First Vice President of the Congress of Deputies
- In office 19 July 2016 – 20 May 2019
- President: Ana Pastor Julián
- Preceded by: Celia Villalobos
- Succeeded by: Gloria Elizo

Member of Congress of Deputies
- Incumbent
- Assumed office 13 January 2016
- Constituency: Asturias

Member of Asturian General Council
- In office 26 March 2012 – 13 January 2016
- Constituency: Central

Personal details
- Born: José Ignacio Prendes Prendes 22 February 1965 (age 61) Gijón, Asturias, Spain
- Party: C's (2015–)
- Other political affiliations: UPyD (2007–2015)
- Occupation: Lawyer

= Ignacio Prendes =

Spanish politician (born 1965)

José Ignacio Prendes Prendes (born 22 February 1965 in Gijón) is a Spanish politician and member of Congress of the Deputies with the Citizens-Party of the Citizenry party (C's). Since 21 May 2019, he has been the Fourth Vice President of the Congress of Deputies.

He studied law at Oviedo University. In 1998, he obtained a master's degree in law and taxation in Madrid, after which he started his own practice in Gijón, focussing on real estate law.
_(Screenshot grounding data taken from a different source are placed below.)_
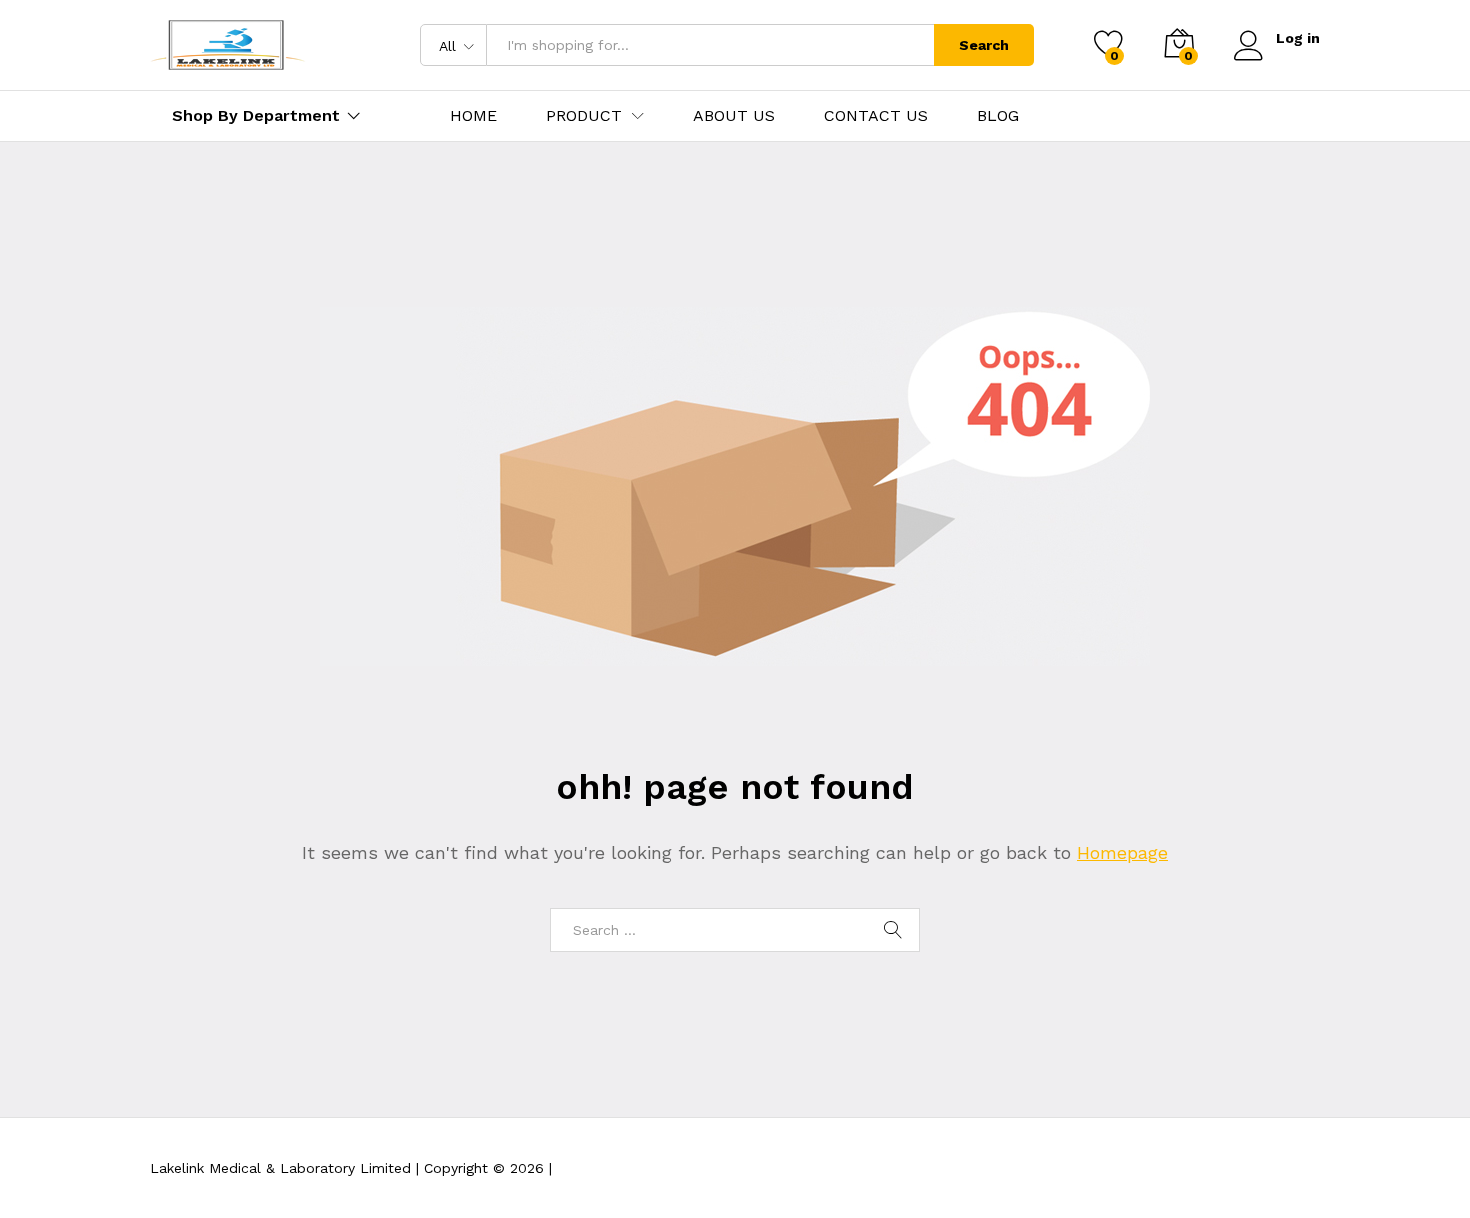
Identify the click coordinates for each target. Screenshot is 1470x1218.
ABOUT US (734, 116)
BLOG (998, 116)
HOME (473, 116)
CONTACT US (876, 116)
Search (984, 45)
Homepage (1122, 852)
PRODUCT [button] (584, 116)
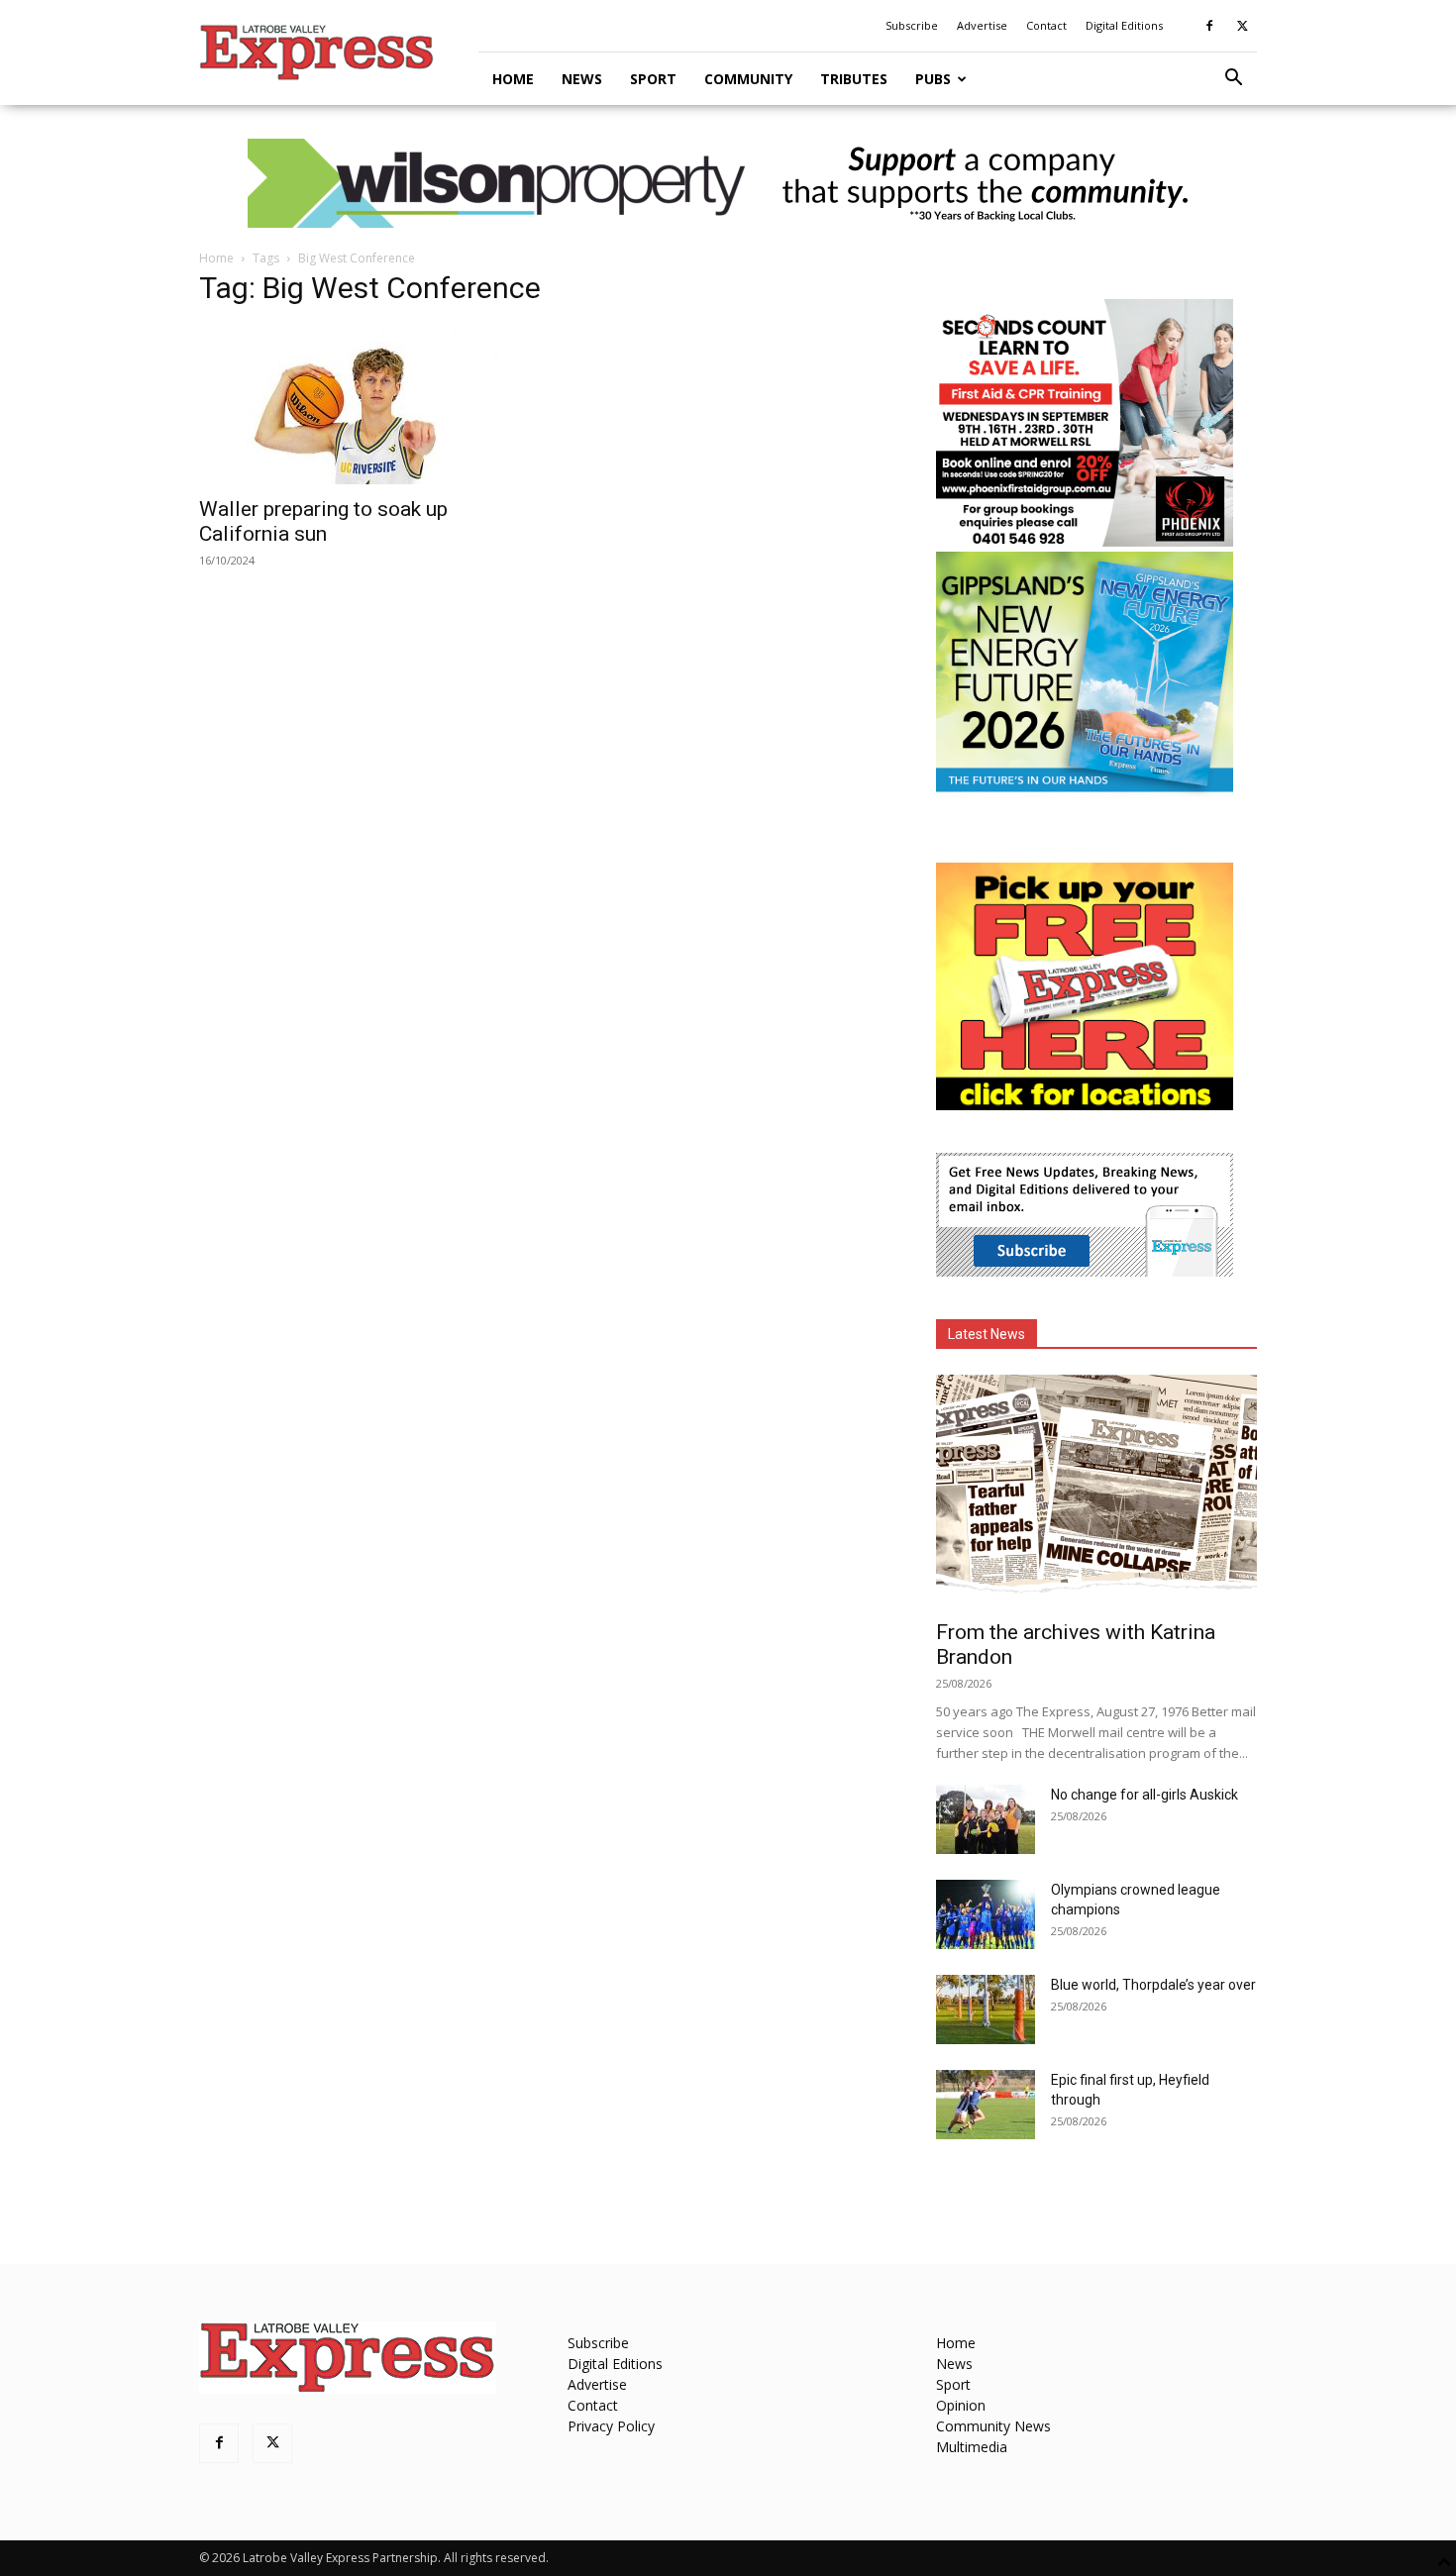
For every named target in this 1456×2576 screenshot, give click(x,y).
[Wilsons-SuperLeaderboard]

For a time he was a member of the Citizens-Party of the Citizenry political party. Later, he joined Plataforma Pro which was created to offer an alternative to the established parties. Out of Plataforma Pro emerged the new UPyD party, of which he has been a member since its foundation. He is currently a member of the Direction Council of the party, as coordinator of Institutional Action. In the 2012 Asturian election he headed the UPyD candidate list for the central Asturias constituency. His party received 3.75% of the vote in Asturias as a whole and 4.3% of the vote in his constituency.

On 2015, he came back to C's after being expelled from UPyD. He was elected firstly as member of the General Junta of the Principality of Asturias in the Regional election and later as Deputy in the General election.